| dc.description.abstract | Natural rocks, as key components in energy and environmental geosciences, play crucial roles in groundwater extraction, geological storage of high-level nuclear waste, geothermal energy mining, and petroleum exploration in both conventional and unconventional reservoirs. Unconventional reservoirs, specifically the tight shale formations, have seen a significant usage in petroleum production in recent decades, largely due to advances in fracturing stimulation techniques which counter the inherently low permeability and connectivity of shale reservoirs by expanding natural fractures and creating artificial ones for an enhanced petroleum production. However, the low mobility (liquid flow and gas diffusion) of stored fluids in naturally fractured formations with tight matrix blocks presents a challenge; consequently, understanding liquid flow and gas diffusion in fractured low-permeability media has become a paramount issue in porous media studies.
This research combines integrated methodologies of experimental and simulation studies (numerical and machine learning regression models) to delve into the processes of spontaneous imbibition and gas diffusion, respectively, within various porous natural rocks such as shales, sandstones and carbonate rocks.
For the imbibition analysis, several Barnett Shale samples with fractures were examined with flow direction oriented either parallel (P) or transverse (T) to the bedding plane. A newly developed model, integrating concepts of percolation theory implemented via MATLAB, allows for capturing 3D porous media imbibed with 2D fractures, an innovation over previous piston-like or multiply-sized pore models. The model incorporates the complex interplay of factors, such as porosity, fracture distribution, and pore connectivity. Results demonstrate a sensitivity of imbibed water mass to the number of fractures directly connected to the water source, importing a novel parameter for understanding the wetting-front progression in fractured tight shale.

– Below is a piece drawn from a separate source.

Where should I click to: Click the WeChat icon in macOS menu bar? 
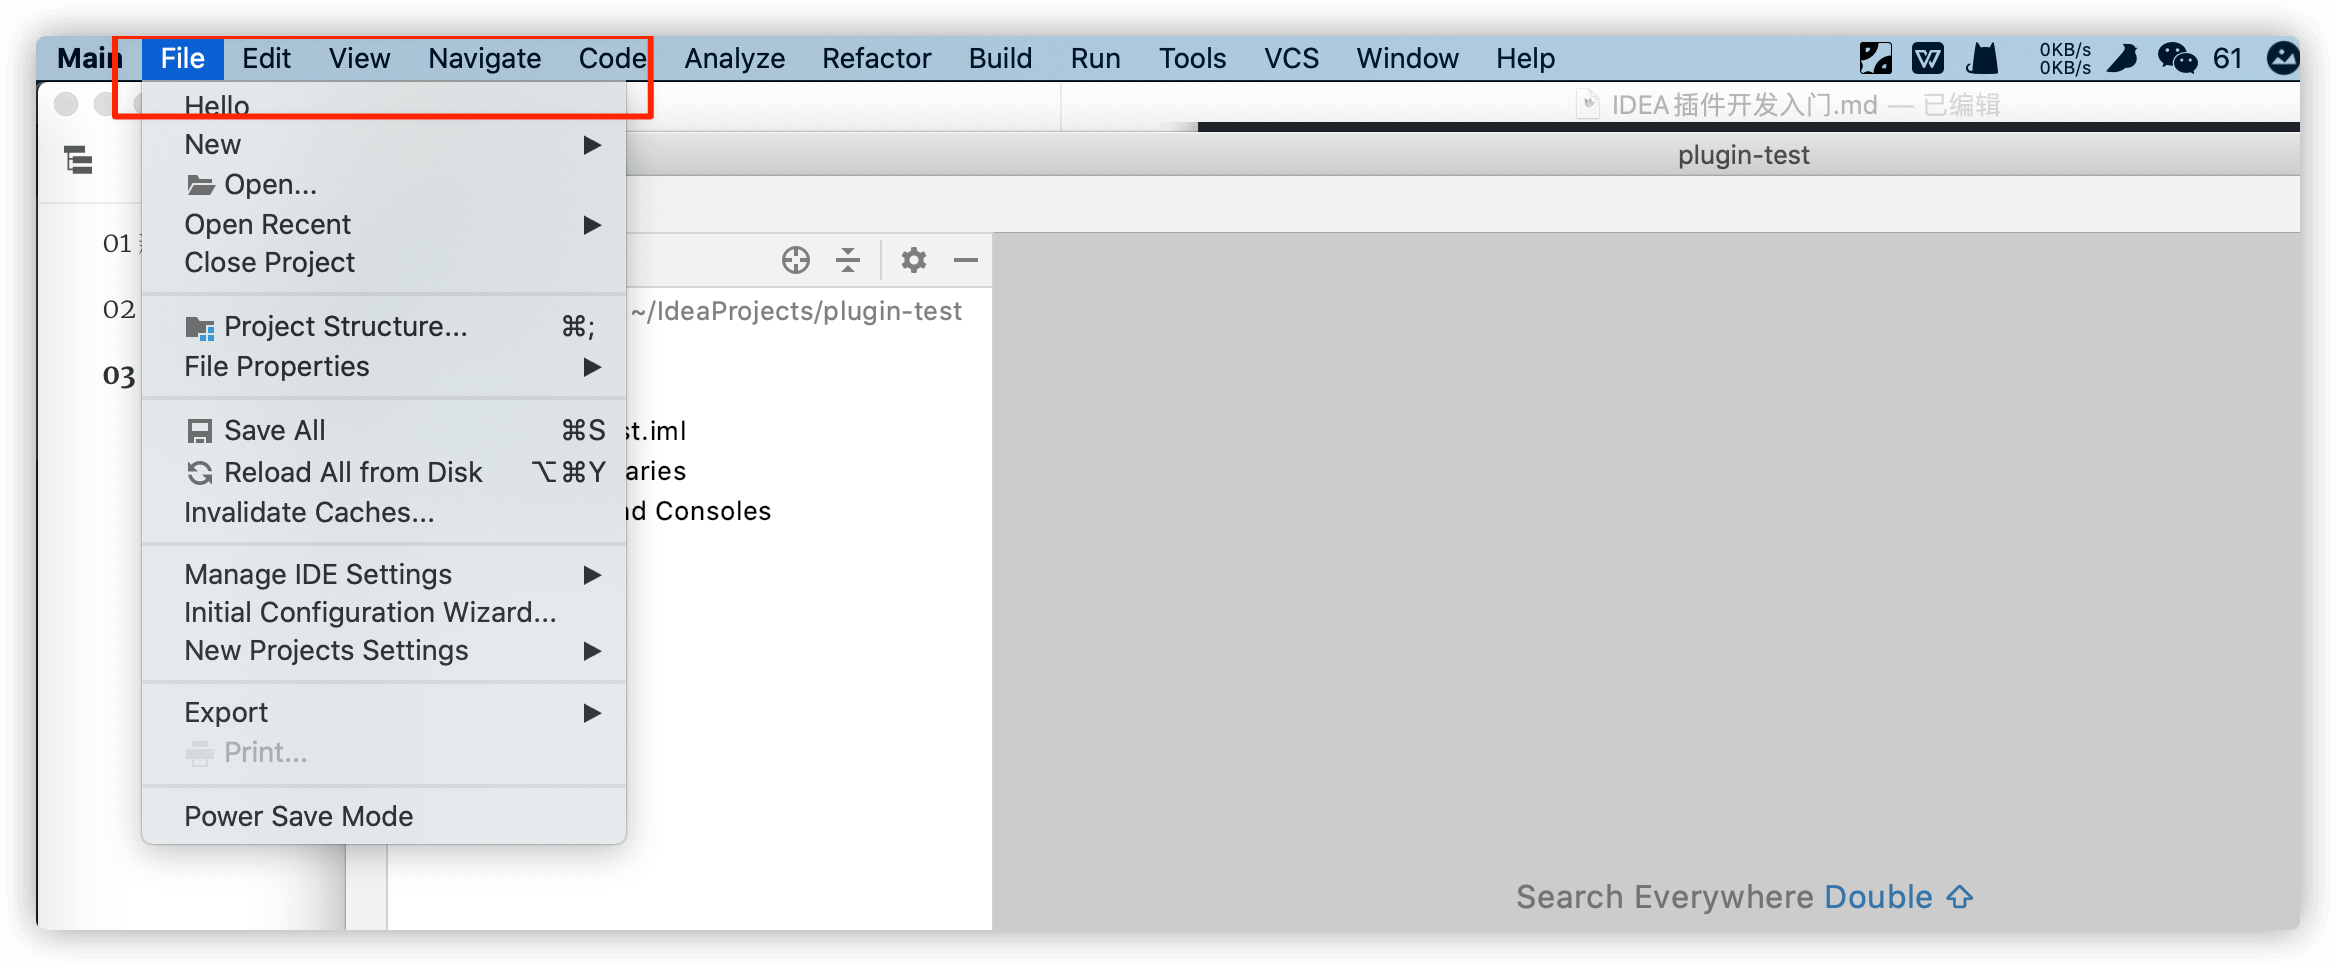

Subsequently, we utilize machine learning regression techniques, specifically linear regression, Gradient Boosting regression, Decision Tree regression, and Random Forest regression, to predict gas diffusion across 15 different types of rocks with both heterogenous and homogeneous structures. We prioritize attributes such as rock type, sample radius, sample height, porosity, permeability, and tracer concentration difference for their impacts on diffusion velocity and the feature importance. Notably, the Random Forest model identifies the tested gas concentration difference as the most significant factor in affecting gas diffusion.
Our dual-method (experimental and simulation) approach offers valuable insights into liquid flow and gas diffusion behavior in natural rocks, providing a platform for their targeted usage in energy and environmental geosciences. Machine learning models can expedite and economize the testing process, highlighting their potential to enhance operational efficiency in the studies of porous media.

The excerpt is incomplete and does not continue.